David France's documentary about the advocacy group ACT UP and its campaign to fight apathy in the face of the AIDS crisis won the New York Film Critics Circle's award for Best First Feature.
- "How to Survive a Plague" (Official site)
"The Imposter"
Director Bart Layton's film is a combination of true crime mystery and family drama, as a 13-year-old Texas boy disappears, only to show up three years later after claiming to have been kidnapped to Spain. But is he the same boy?
- "The Imposter" (Official site)
"The Invisible War"
Kirby Dick's investigation of rape in the military won the Audience Award at this year's Sundance Film Festival.
- "The Invisible War" (Official site)
"Mea Maxima Culpa: Silence in the House of God"

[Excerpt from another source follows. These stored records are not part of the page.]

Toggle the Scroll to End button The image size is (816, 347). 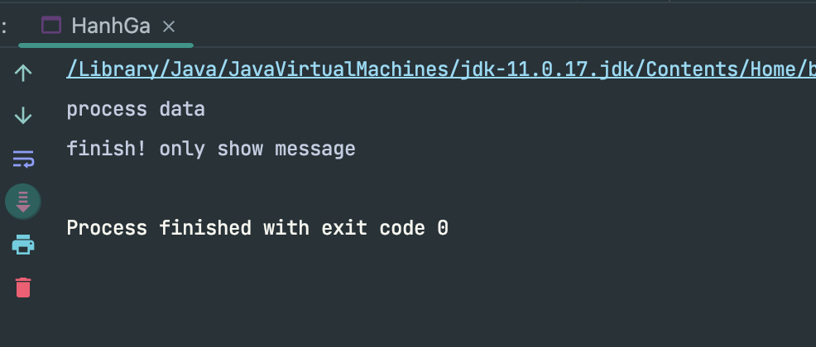23,201
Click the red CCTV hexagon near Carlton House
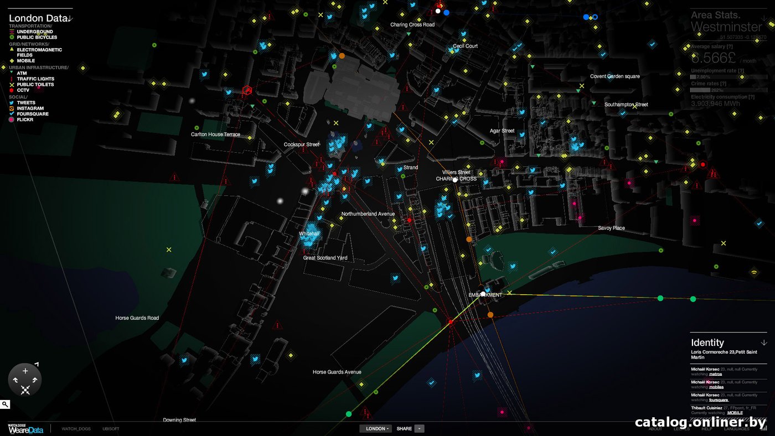The width and height of the screenshot is (775, 436). coord(247,91)
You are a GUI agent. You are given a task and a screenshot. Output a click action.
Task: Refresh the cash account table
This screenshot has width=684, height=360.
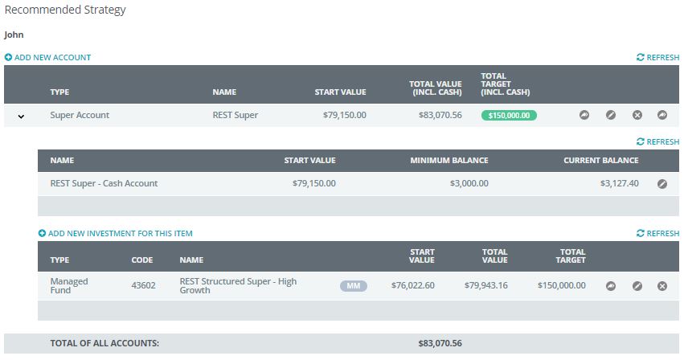click(x=657, y=141)
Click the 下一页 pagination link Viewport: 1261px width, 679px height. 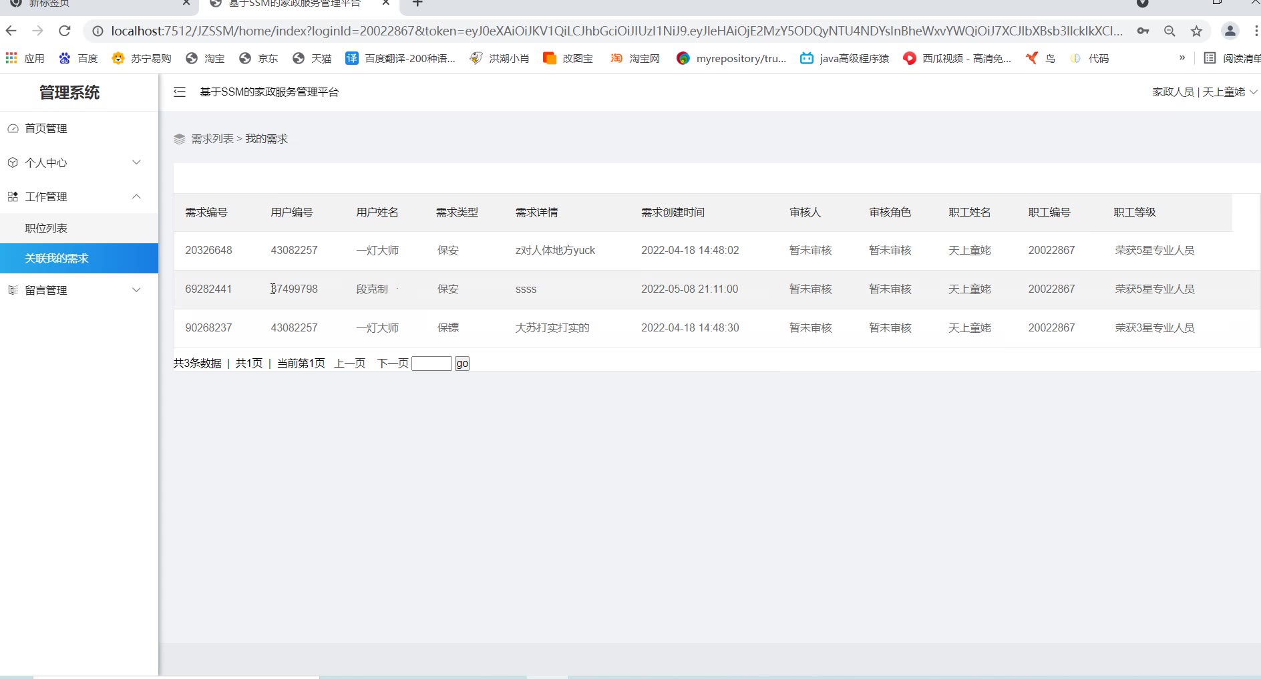393,364
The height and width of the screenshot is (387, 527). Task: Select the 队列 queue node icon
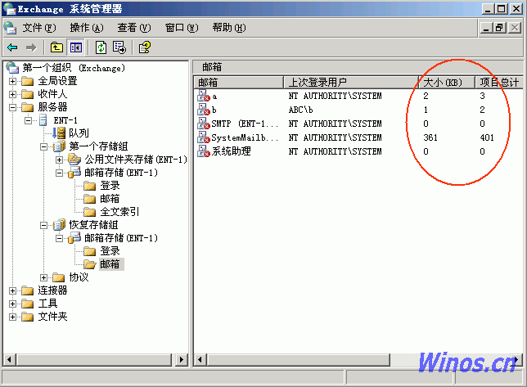(59, 133)
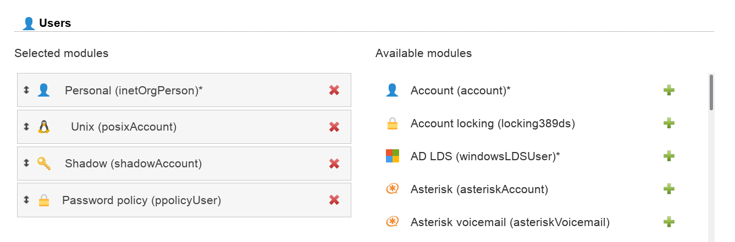This screenshot has width=735, height=242.
Task: Remove the Personal (inetOrgPerson) module
Action: coord(334,90)
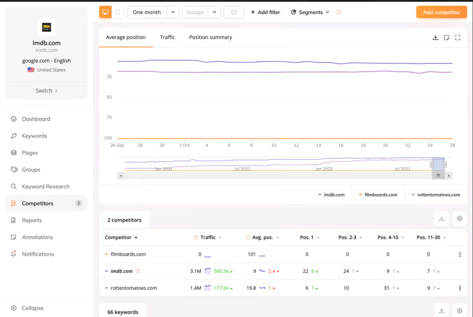Select desktop device view icon

[105, 12]
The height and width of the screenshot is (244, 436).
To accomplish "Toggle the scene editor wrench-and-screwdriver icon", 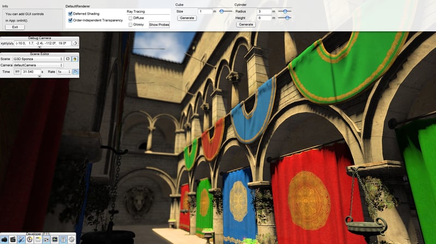I will (21, 239).
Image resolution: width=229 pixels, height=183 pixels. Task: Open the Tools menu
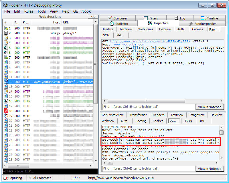tap(42, 11)
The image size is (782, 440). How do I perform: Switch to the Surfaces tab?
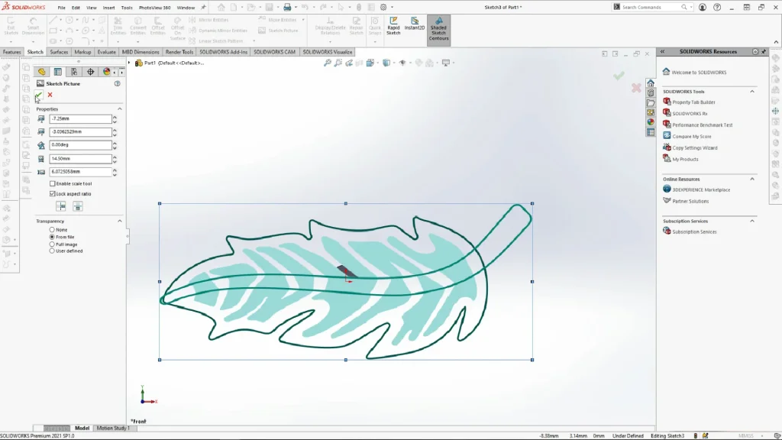coord(59,52)
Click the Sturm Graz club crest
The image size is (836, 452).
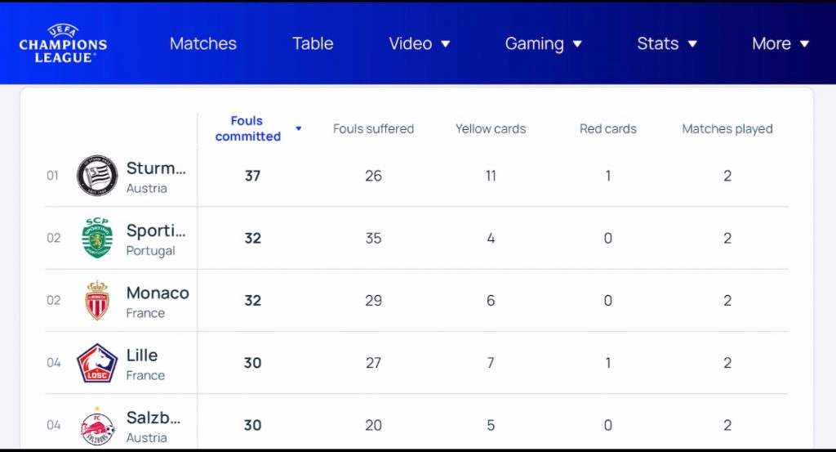97,176
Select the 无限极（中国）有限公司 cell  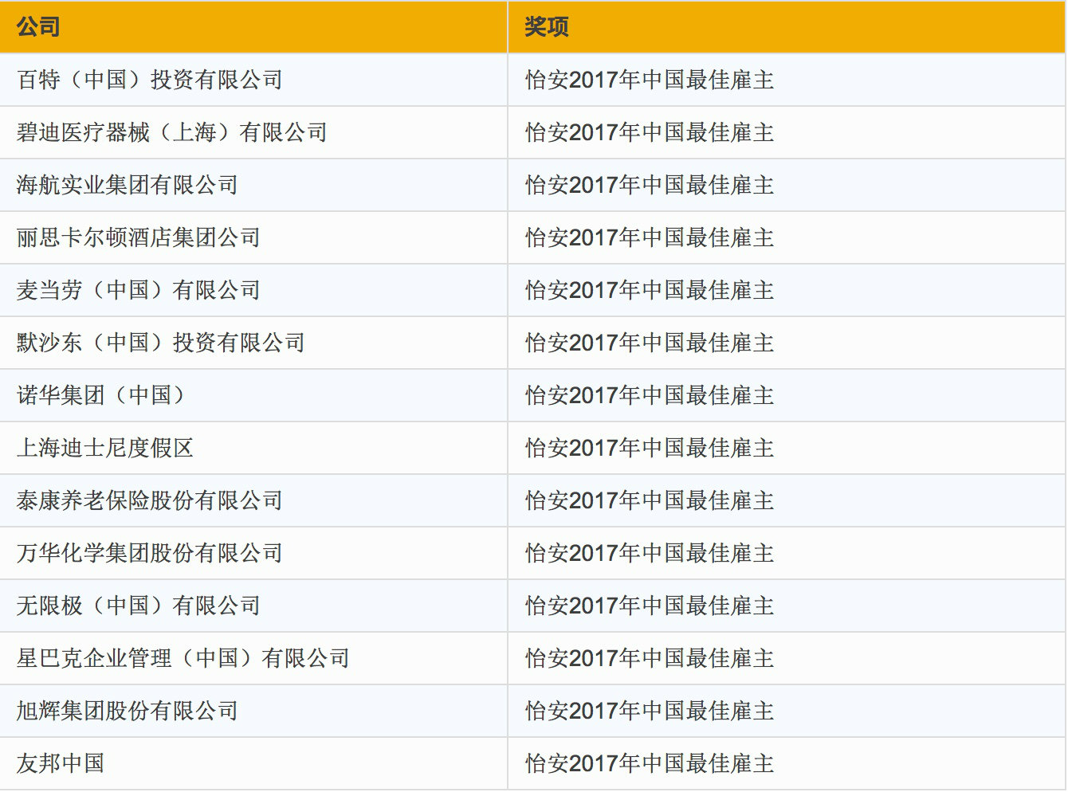[139, 606]
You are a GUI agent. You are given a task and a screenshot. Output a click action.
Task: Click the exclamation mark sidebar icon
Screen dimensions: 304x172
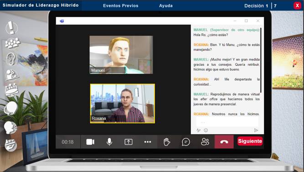[11, 27]
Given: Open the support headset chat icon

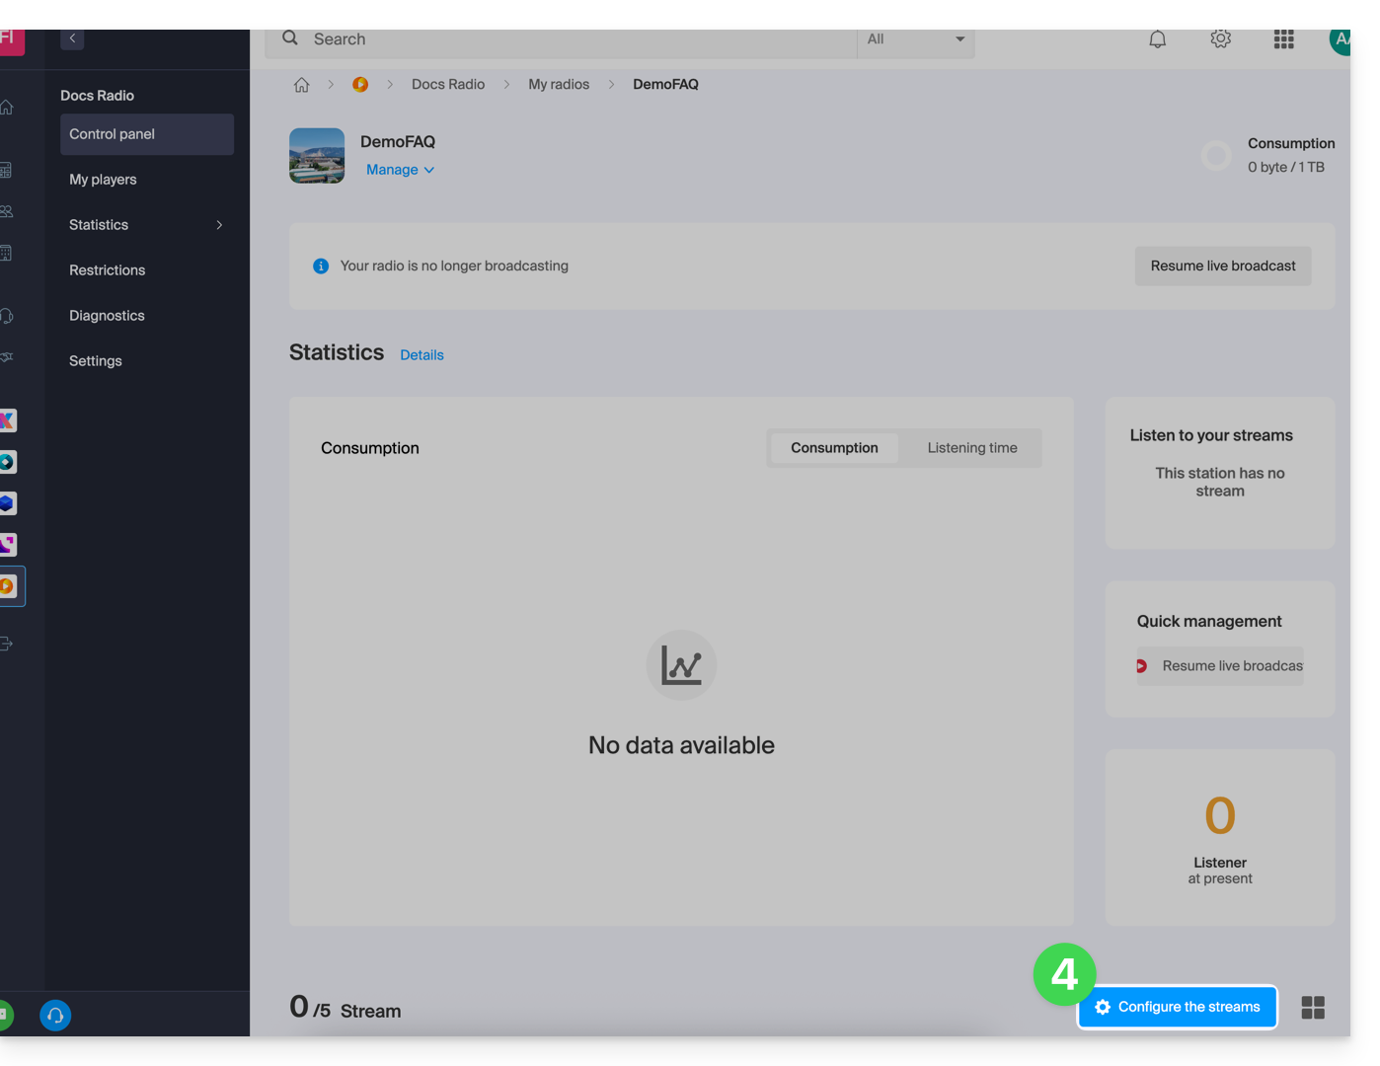Looking at the screenshot, I should coord(55,1015).
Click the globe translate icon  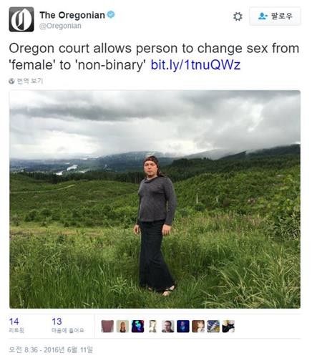11,81
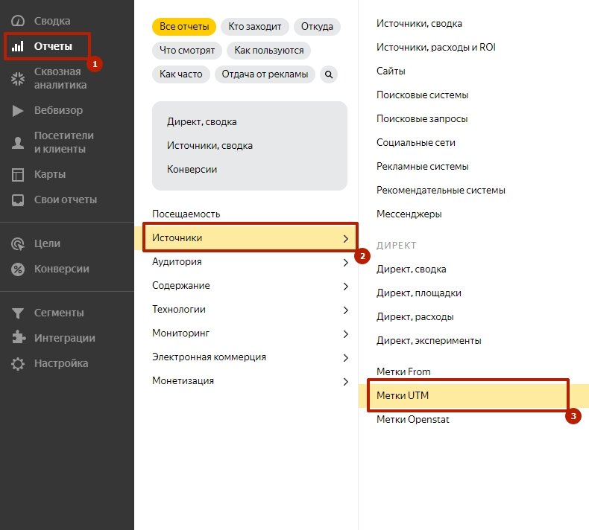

Alex Gibney (an Oscar-winner for "Taxi to the Dark Side") composed this examination of abuse within the Catholic Church via the stories of four deaf men who set out to expose the priest who abused them.
- "Mea Maxima Culpa" (Official site)
"Searching for Sugar Man"
The singer-songwriter known as Rodriguez was born poor in Detroit, and spent his life poor in Detroit. In the late 1960s he cut a couple of records that went nowhere. What he didn't know was that half way around the world in South Africa, his music was more popular than Elvis or the Beatles. "Searching for Sugar Man" shows what happened when Swedish filmmaker Malik Bendjelloul went in search of the legend of the supposedly dead Sugar Man.
- Rodriguez: The rock icon who didn't know it ("60 Minutes")
- "Searching for Sugar Man" (Official site)
"This Is Not a Film"
As acclaimed director Jafar Panahi faced a prison sentence and a 20-year ban from making movies in his native Iran, fellow director Mojtaba Mirtahmasb shot this documentary about Panahi under house arrest - using an iPhone and a low-end DV camera - and then smuggled the footage in a cake to France. It played at this year's Cannes International Film Festival.
- "This Is Not a Film" (Official site)
"The Waiting Room"
Peter Nicks captures a day in the life of the doctors, patients and staff at the ER of Highland Hospital in Oakland, Calif., which for some is not just the last resort for those seeking medical care, it is the only resort.
Nominations for the 85th Academy Awards will be announced live on Jan. 10, 2013, at 8:30 a.m. ET in the Academy's Samuel Goldwyn Theater in Beverly Hills, Calif.
The Oscars will be presented on Sunday, Feb. 24, at the Dolby Theatre in Los Angeles, broadcast live on ABC.